BRIEF A
Quote the stretch of the article on legal planning for unmarried couples from "Similarly, your partner" through "you will recover.".
BRIEF B
Write the next part of the article on legal planning for unmarried couples, beginning right after its final sentence.

PROVIDED PASSAGE
________________
For the Love of Your Partner – Plan Now to Avoid Some Serious Problems Down the Road

Presently, many committed couples are choosing not to get married, especially when they have been married in the past but were divorced or widowed. Although these couples are not married, they present themselves as a married couple. They live together, and they share their assets and debts. While this arrangement may allow the happy couple to live in bliss while each partner is alive and well, trouble begins when one of the partners loses their competency or passes away.
Your partner does not have the same legal rights as would a husband or wife. In fact, their legal rights are usually no more than a stranger would have. Fortunately, with proper planning, you can provide your partner with some legal rights even if you are not married.
The first potential issue to be addressed is incapacity. If you lose your capacity, your partner has no legal rights with respect to making financial decisions for you. Although you may share assets and debts, your partner will not be able to fully handle your financial affairs unless you have executed a valid durable power of attorney. This is a document in which you designate someone to make financial decisions for you. At a minimum, naming your partner in this document will allow your partner to pay bills, manage real property and other assets, and deal with government agencies.
Similarly, your partner will have no power to make medical decisions for you if you lose your capacity unless you have executed a valid healthcare proxy. Many people would want their partner to make these decisions, but without a healthcare proxy, medical personnel must seek out your next of kin to make your decisions. A healthcare proxy is a document in which you designate someone to make healthcare decisions for you in the event that you are unable to make your own. Language addressing your end-of-life decisions, which is known as a living will, is also usually included in the healthcare proxy. This language often states that you do not want extraordinary medical procedures used to keep you alive when there is no likelihood that you will recover.
In the absence of a healthcare proxy and durable power of attorney, your partner could petition the Probate Court to become your guardian and conservator; however, your family member(s) would receive notice of this petition and would have the right to object to your partner’s appointment. An objection is fairly common in this situation and can be avoided by having a healthcare proxy and durable power of attorney in place, which would eliminate the need for the court proceeding altogether because you would have already named someone to make the decisions that a guardian and conservator would make.
________________
INPUT DATA
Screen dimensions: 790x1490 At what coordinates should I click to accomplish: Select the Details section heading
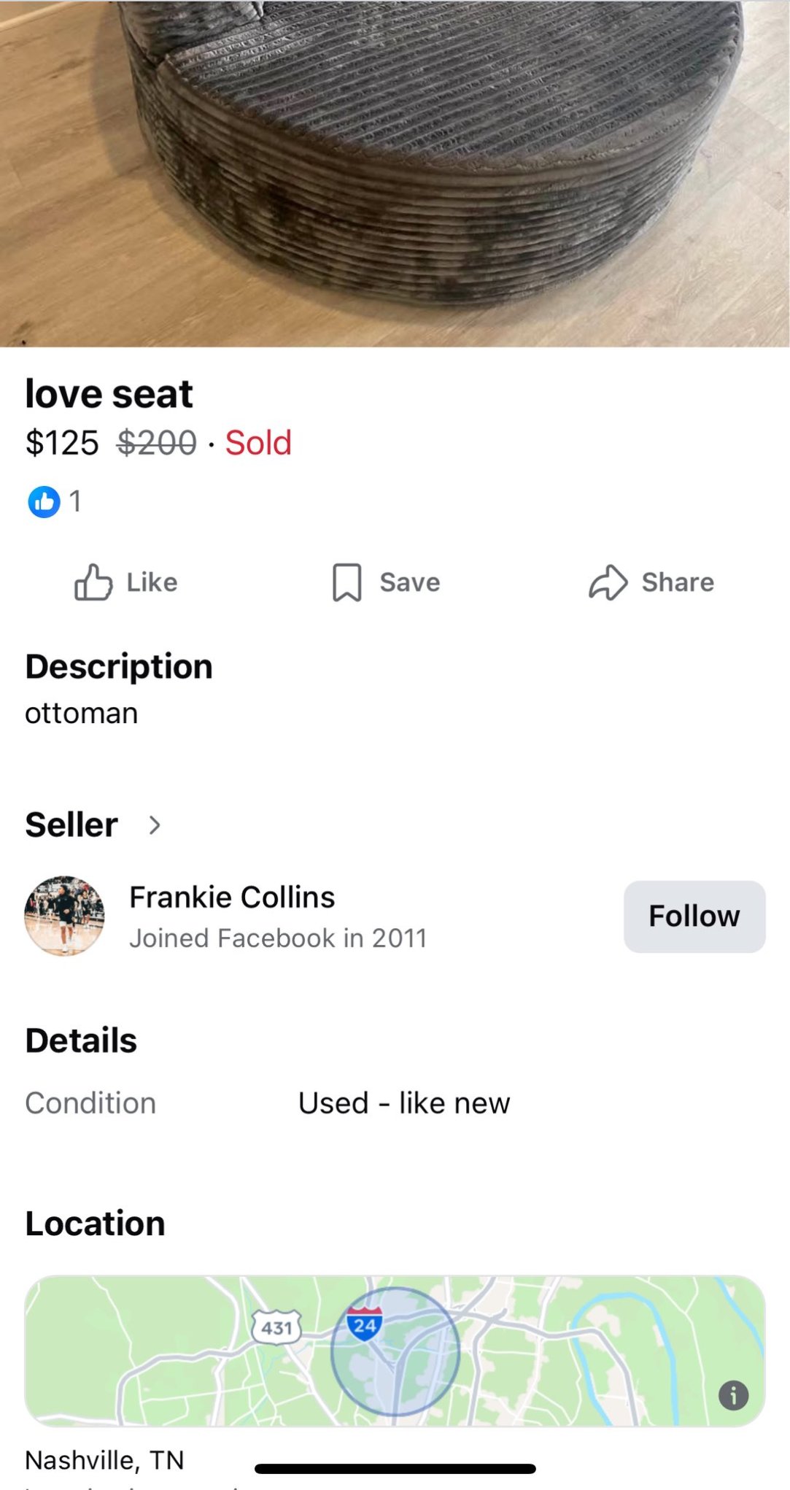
________________
EXERCISE OUTPUT A
Similarly, your partner will have no power to make medical decisions for you if you lose your capacity unless you have executed a valid healthcare proxy. Many people would want their partner to make these decisions, but without a healthcare proxy, medical personnel must seek out your next of kin to make your decisions. A healthcare proxy is a document in which you designate someone to make healthcare decisions for you in the event that you are unable to make your own. Language addressing your end-of-life decisions, which is known as a living will, is also usually included in the healthcare proxy. This language often states that you do not want extraordinary medical procedures used to keep you alive when there is no likelihood that you will recover.

EXERCISE OUTPUT B
Further, if you have not properly planned your estate and you pass away, you may unintentionally disinherit your partner. Your probate estate consists of any assets held in your name alone at the time of your passing that do not have a designated beneficiary. When you die intestate, which means without a will, the heirs of your probate estate are your spouse and your blood relatives. As a partner is neither a spouse nor a blood relative, your partner would not receive any of your probate estate unless you have a last will and testament naming your partner as your beneficiary. Your partner may receive those assets that he or she held jointly with you or the assets on which you have named your partner as beneficiary. Another reason to establish a will is so that you may name your partner as the personal representative of your estate, which will give him or her the authority to handle your estate for you.
If you have a taxable estate, which in Massachusetts means an estate greater than $1 million at the present time, you will not be able to take advantage of estate-tax laws that favor married couples. The unlimited marital deduction allows a deceased spouse to leave any amount of money to a surviving spouse without having to pay any estate tax. Since this deduction may be taken only with respect to assets left to a surviving spouse, it is not available to your estate if you leave assets to a partner. As such, it may be necessary for you to address your tax issues in other ways, such as by gifting using the annual gift-tax exclusion of $14,000 per person, or by establishing an irrevocable trust that owns life insurance meant to replace the wealth that will be lost on estate tax.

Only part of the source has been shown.